DATA EXTRACT:
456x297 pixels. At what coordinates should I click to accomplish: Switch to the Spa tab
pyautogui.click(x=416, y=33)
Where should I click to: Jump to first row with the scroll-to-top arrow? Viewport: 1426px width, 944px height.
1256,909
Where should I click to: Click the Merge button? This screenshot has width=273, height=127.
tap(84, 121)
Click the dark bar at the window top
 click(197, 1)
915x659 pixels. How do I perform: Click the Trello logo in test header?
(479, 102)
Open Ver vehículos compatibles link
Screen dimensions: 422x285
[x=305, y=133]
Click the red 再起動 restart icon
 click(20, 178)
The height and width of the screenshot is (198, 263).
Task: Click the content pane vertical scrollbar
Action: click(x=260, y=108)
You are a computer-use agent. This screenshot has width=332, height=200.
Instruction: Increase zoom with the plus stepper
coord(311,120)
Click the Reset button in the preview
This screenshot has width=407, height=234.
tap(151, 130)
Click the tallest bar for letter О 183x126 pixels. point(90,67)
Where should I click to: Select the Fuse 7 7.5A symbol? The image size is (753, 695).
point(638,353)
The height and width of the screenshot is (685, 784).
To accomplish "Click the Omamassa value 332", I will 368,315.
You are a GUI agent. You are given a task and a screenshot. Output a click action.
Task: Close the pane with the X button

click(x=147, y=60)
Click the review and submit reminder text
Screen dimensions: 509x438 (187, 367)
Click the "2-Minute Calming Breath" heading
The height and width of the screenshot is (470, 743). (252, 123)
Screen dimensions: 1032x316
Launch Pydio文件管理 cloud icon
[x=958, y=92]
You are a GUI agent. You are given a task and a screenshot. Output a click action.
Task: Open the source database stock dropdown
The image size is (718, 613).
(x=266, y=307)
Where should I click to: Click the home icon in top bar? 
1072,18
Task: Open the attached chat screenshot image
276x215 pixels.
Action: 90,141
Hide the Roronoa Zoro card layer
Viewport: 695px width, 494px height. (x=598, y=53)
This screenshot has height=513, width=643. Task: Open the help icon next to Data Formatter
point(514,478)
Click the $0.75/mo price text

DIRECTIONS:
All of the data above needs to be transcribed verbatim.

RESPONSE FOR THIS EXERCISE:
456x297 pixels. At what coordinates should I click to accomplish: Switch to the Spa tab
pyautogui.click(x=416, y=33)
Where should I click to: Jump to first row with the scroll-to-top arrow? Viewport: 1426px width, 944px height.
1256,909
Where should I click to: Click the Merge button? This screenshot has width=273, height=127.
tap(84, 121)
Click the dark bar at the window top
 click(197, 1)
915x659 pixels. How do I perform: Click the Trello logo in test header?
(479, 102)
Open Ver vehículos compatibles link
Screen dimensions: 422x285
[x=305, y=133]
Click the red 再起動 restart icon
 click(20, 178)
The height and width of the screenshot is (198, 263).
Task: Click the content pane vertical scrollbar
Action: click(x=260, y=108)
You are a computer-use agent. This screenshot has width=332, height=200.
Instruction: Increase zoom with the plus stepper
coord(311,120)
Click the Reset button in the preview
This screenshot has width=407, height=234.
tap(151, 130)
Click the tallest bar for letter О 183x126 pixels. point(90,67)
Where should I click to: Select the Fuse 7 7.5A symbol? The image size is (753, 695).
point(638,353)
The height and width of the screenshot is (685, 784).
To accomplish "Click the Omamassa value 332", I will 368,315.
You are a GUI agent. You are given a task and a screenshot. Output a click action.
Task: Close the pane with the X button

click(x=147, y=60)
Click the review and submit reminder text
Screen dimensions: 509x438 (187, 367)
Click the "2-Minute Calming Breath" heading
The height and width of the screenshot is (470, 743). (252, 123)
Screen dimensions: 1032x316
Launch Pydio文件管理 cloud icon
[x=958, y=92]
You are a GUI agent. You are given a task and a screenshot. Output a click action.
Task: Open the source database stock dropdown
The image size is (718, 613).
(x=266, y=307)
Where should I click to: Click the home icon in top bar? 
1072,18
Task: Open the attached chat screenshot image
276x215 pixels.
Action: 90,141
Hide the Roronoa Zoro card layer
Viewport: 695px width, 494px height. (x=598, y=53)
This screenshot has height=513, width=643. Task: Open the help icon next to Data Formatter
point(514,478)
Click the $0.75/mo price text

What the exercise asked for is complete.